6 Job Search Mistakes In A Recession
Job hunting in a favorable economic climate is not something that most people look forward too, but during a recession searching for a job can be down right scary. And with the number of people out looking for gainful employment increasing, it seems that the task of finding a good job is growing even more challenging.
Notwithstanding, the strategies and techniques for finding and obtaining employment remain the same in any climate. However, in a weak job market, the process is likely to take longer and require more dedication. This often leads to increased financial, physical, emotional and family stress.
Most individuals do not perform at their best when under constant stress. tThey tend to tire more quickly, they get frustrated and loose patience, and they make mistakes. The following are the six most common job-hunting mistakes made during a recession.
Mistake No. 1: Feeling entitled
In today's new economy, you can't live off your past successes, great track record, stellar education or glowing references. If you want to succeed today, you must be a performer. You must be able to prove yourself day in and day out to your employer. You must contantly be updating your knowledge and developing your skills and talents. If you feel that you are entitled to be provided for or that you're entitled to a position you're likely to fired, replaced, or left behind.
Mistake No. 2: Focusing on yourself, not the employer
Instead of spending your time focusing on how brilliant you are, the degree you earned, your needs, or your pedigree line, you must focus on finding out what an employer's needs are and then communicating how you can help an employer meet these needs. Discovering what an employer's needs are will demonstrate your sincere interest in working for their company, and offering solutions for these needs demonstrates your critical thinking and problem solving abilities. Employers want to hire problem solvers. Show an employers you're a problem solver and you'll get hired.

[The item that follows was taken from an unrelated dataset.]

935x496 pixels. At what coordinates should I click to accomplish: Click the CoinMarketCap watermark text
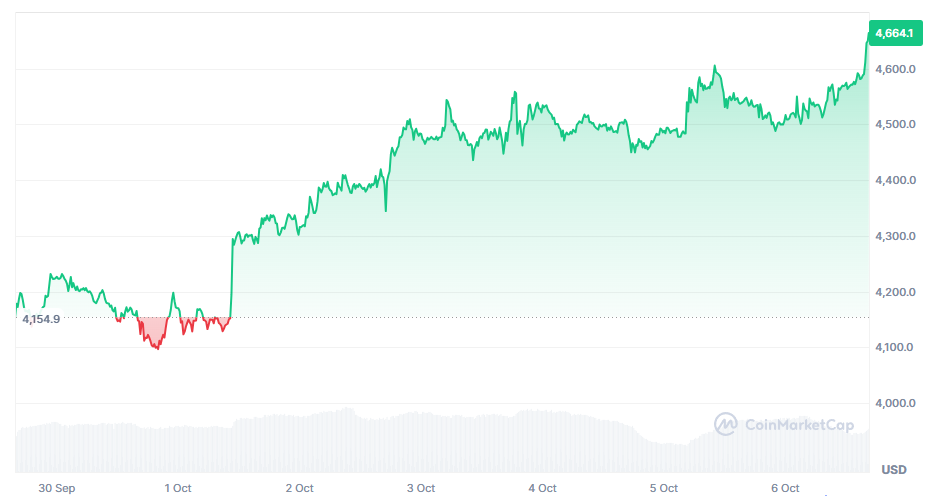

Mistake No. 3: Taking rejection personally
No matter how brilliant you are, the reality is that you're simply not going to stand out as the perfect candidate for every job you apply to. Don't take it personally, this is just part of the job search process -- and more so during a recession. Instead of developing a chip on your shoulder, take rejection as an opportunity for introspection and evaluation of what you could have done better to present yourself as the best candidate for the job.
Mistake No. 4: Focusing on your age
Don't focus on your age while searching for a job. Age is rarely an indicator of someone's ability, aptitude or even experience. New college graduates and younger professionals tend to worry about not having enough experience whilder older folks worry about looking overqualified for a position. Instead of focusing on your age, focus communicating to potential employers why you are the best candidate for the job. Focus on what strengths you bring to the table: track record, ability, experience, endurance, energy, creativity, critical thinking, problem solving, people skills, work ethic, etc.
Mistake No. 5: Looking for a silver bullet
Some job seekeres swear that the best way to find a job is by using a professional recruiter. Others say to focus your efforts on online job postings. And even others purport that social networking sites are making other forms of job searching obsolete. So what is the most effective job searching strategy? There isn't one. The best job searching strategy is to pursue all strategies that can help you find a job.
If you want to have a successful job search experience then we recommend (1) dedicating as much time as possible to job searching and (2) using every trick in the book. This means responding to online job postings, answering print ads, cold-contacting potential employers, working with recruiters, using social networking sites and most importantly networking. There are no silver bullets when it comes to finding a job.
Mistake No. 6: Absorbing too much news
If you watch the news much you may have come to the conclusion that during a recession it's impossible to find a good job. While it does require more time and effort to land a good job during a recession, it's far from impossible. Don't waste precious time or brain power thinking that the sky is falling in -- and don't let the news get you down. Get out of house, keep an upbeat attitude, keep your spirits up, network with optimistic people, and hit the road hard and you'll land a job before you know it.
The world has seen many recessions and the world will see many more. Finding a job is not dependant on the economy, it is dependant on you!